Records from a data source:
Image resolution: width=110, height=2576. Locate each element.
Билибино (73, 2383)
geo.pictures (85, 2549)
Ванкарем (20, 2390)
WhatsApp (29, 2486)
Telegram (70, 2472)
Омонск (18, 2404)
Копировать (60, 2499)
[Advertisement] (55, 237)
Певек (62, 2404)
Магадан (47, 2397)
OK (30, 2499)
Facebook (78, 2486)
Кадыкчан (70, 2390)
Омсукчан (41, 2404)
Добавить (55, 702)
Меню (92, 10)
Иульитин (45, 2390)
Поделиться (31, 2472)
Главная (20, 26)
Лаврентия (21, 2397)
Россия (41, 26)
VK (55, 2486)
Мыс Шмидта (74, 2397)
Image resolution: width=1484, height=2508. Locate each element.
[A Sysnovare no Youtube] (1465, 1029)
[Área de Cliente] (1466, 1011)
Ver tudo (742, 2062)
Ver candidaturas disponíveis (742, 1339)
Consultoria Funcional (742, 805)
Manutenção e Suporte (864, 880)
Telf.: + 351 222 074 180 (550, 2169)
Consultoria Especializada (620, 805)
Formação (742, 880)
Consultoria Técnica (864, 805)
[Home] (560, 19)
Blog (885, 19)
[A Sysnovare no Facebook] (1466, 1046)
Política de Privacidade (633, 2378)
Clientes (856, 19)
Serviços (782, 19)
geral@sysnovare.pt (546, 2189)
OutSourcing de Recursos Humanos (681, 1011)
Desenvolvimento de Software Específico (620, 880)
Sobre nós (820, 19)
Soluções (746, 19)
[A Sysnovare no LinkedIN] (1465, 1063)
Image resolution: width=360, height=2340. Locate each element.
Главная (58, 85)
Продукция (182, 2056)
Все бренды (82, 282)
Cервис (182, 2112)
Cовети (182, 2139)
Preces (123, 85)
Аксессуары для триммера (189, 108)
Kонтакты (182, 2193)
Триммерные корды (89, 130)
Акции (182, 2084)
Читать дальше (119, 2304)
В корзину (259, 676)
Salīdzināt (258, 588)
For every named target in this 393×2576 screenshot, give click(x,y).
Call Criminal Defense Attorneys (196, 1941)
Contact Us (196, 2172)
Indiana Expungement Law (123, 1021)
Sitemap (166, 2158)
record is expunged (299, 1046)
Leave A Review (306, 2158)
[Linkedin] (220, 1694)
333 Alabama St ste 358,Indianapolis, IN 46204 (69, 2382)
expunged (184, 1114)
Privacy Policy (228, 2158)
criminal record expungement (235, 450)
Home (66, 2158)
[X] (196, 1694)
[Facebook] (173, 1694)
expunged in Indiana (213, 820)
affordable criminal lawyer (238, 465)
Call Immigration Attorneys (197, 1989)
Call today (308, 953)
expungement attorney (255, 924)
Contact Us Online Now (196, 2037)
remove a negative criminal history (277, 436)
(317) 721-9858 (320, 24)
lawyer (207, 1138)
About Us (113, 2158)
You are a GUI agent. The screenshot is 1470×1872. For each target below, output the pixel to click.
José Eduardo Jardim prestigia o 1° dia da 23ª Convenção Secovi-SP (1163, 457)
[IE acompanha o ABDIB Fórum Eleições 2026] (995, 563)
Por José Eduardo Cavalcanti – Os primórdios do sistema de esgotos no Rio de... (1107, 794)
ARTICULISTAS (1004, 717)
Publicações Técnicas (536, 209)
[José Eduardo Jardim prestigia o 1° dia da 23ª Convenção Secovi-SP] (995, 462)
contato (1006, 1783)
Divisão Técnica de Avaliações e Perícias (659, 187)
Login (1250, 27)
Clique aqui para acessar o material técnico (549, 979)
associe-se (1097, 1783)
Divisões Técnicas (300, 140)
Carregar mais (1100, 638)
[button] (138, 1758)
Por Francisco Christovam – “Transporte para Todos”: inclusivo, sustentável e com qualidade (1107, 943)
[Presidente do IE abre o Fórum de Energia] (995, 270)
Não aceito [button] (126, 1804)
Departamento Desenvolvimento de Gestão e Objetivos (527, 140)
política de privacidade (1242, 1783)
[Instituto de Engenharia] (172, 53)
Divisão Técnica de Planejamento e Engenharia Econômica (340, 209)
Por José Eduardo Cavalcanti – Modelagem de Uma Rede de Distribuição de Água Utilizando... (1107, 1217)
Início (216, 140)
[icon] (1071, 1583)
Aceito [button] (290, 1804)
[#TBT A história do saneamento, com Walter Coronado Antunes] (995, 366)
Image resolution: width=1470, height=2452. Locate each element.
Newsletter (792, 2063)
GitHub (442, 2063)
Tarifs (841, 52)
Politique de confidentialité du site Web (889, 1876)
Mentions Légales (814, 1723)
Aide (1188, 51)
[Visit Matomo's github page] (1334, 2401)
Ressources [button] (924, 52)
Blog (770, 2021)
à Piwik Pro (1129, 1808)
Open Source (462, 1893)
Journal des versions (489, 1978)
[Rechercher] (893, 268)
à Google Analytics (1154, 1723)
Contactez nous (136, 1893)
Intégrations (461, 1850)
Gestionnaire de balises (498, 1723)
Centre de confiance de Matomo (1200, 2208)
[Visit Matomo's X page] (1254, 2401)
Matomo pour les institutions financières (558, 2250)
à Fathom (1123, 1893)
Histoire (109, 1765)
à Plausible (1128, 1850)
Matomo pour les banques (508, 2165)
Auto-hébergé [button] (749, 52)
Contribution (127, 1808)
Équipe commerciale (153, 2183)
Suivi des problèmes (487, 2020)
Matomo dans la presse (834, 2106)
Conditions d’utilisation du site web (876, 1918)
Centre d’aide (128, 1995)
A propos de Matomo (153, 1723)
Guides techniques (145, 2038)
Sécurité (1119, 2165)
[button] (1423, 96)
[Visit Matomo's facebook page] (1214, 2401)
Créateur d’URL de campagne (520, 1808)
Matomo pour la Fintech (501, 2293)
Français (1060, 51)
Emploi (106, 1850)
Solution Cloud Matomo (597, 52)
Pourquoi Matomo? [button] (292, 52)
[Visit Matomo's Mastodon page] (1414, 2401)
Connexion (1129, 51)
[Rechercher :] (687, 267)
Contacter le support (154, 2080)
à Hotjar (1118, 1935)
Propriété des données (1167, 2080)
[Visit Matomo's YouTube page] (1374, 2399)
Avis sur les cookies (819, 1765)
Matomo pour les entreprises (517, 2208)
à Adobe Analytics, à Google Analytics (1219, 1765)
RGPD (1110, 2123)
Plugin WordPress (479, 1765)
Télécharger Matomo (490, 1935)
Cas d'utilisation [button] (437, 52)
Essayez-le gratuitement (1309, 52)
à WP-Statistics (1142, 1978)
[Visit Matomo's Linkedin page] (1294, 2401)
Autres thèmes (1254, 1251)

§ THE PROBLEM
Begin at the top of the records above and quote each line exactly, ending with the line that contains "Facebook (78, 2486)".

§ THE COMPLETED TASK
Image resolution: width=110, height=2576. Locate each element.
Билибино (73, 2383)
geo.pictures (85, 2549)
Ванкарем (20, 2390)
WhatsApp (29, 2486)
Telegram (70, 2472)
Омонск (18, 2404)
Копировать (60, 2499)
[Advertisement] (55, 237)
Певек (62, 2404)
Магадан (47, 2397)
OK (30, 2499)
Facebook (78, 2486)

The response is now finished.